── Exercise input

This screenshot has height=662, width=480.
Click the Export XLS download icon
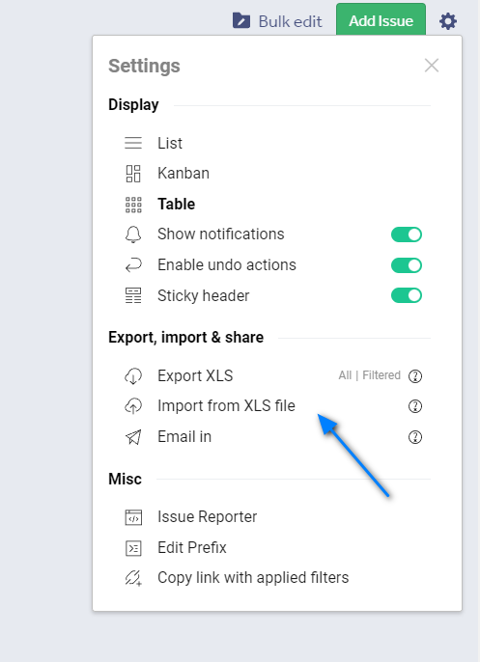[x=133, y=375]
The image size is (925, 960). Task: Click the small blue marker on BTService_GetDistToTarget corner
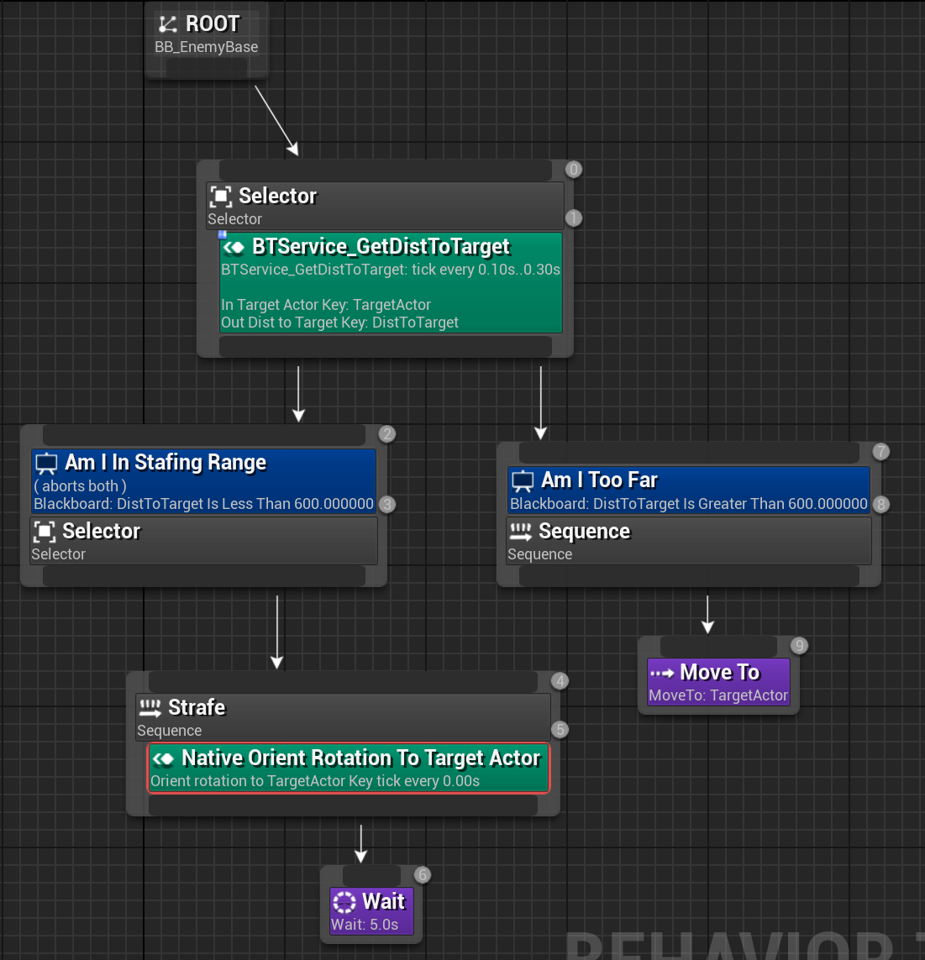coord(223,235)
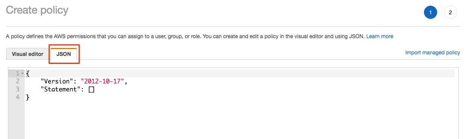469x139 pixels.
Task: Click the "2012-10-17" string value
Action: tap(102, 81)
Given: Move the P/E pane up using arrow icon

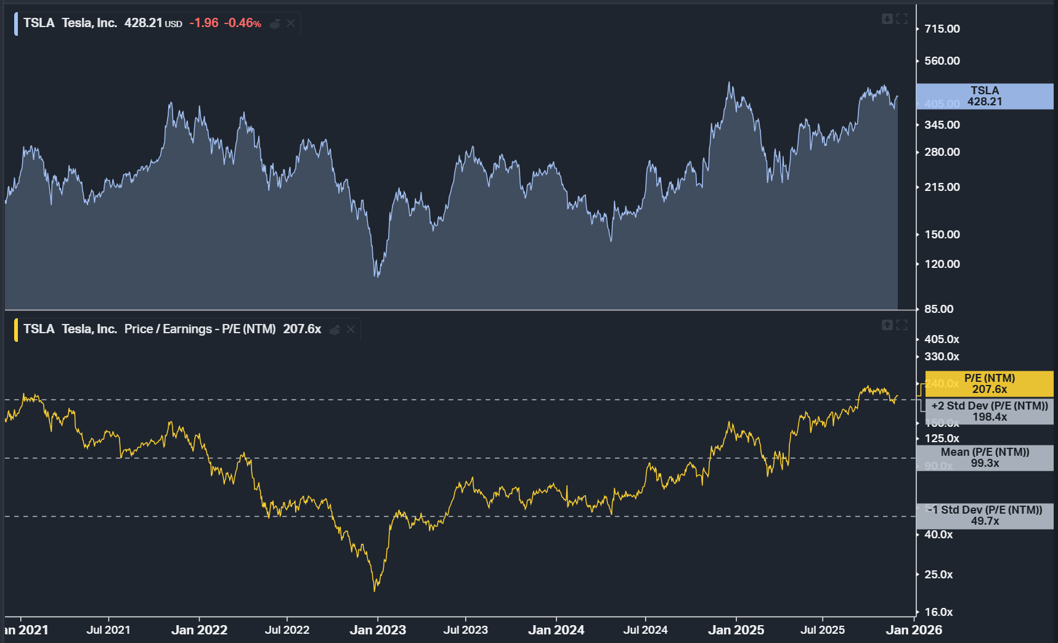Looking at the screenshot, I should (887, 325).
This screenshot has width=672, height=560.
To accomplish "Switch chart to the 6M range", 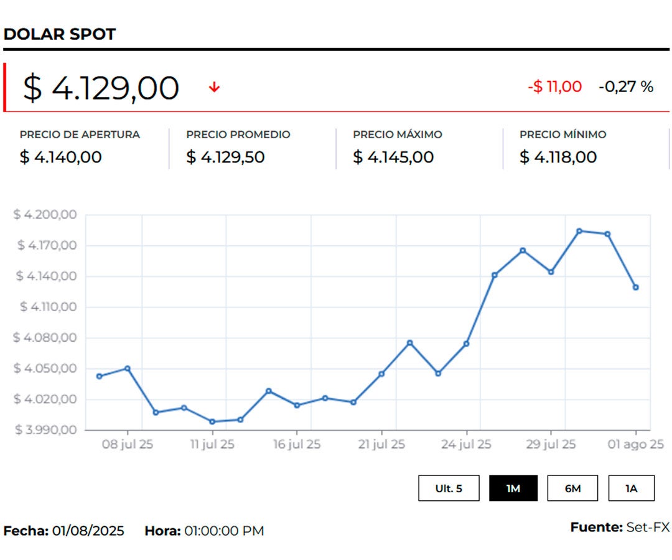I will tap(572, 488).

────

_Task to complete_
The reply should hold only the lines running from the top of the records to the line containing "This screenshot has width=672, height=560.", both included, copied exactly with no pictures.

_Response to the exercise_
This screenshot has height=662, width=480.
Click the Export XLS download icon
[x=133, y=375]
The image size is (925, 960). Task: Click the small blue marker on BTService_GetDistToTarget corner
coord(223,235)
469x139 pixels.
Task: Click the "2012-10-17" string value
Action: tap(102, 81)
Given: Move the P/E pane up using arrow icon

Looking at the screenshot, I should (887, 325).
This screenshot has width=672, height=560.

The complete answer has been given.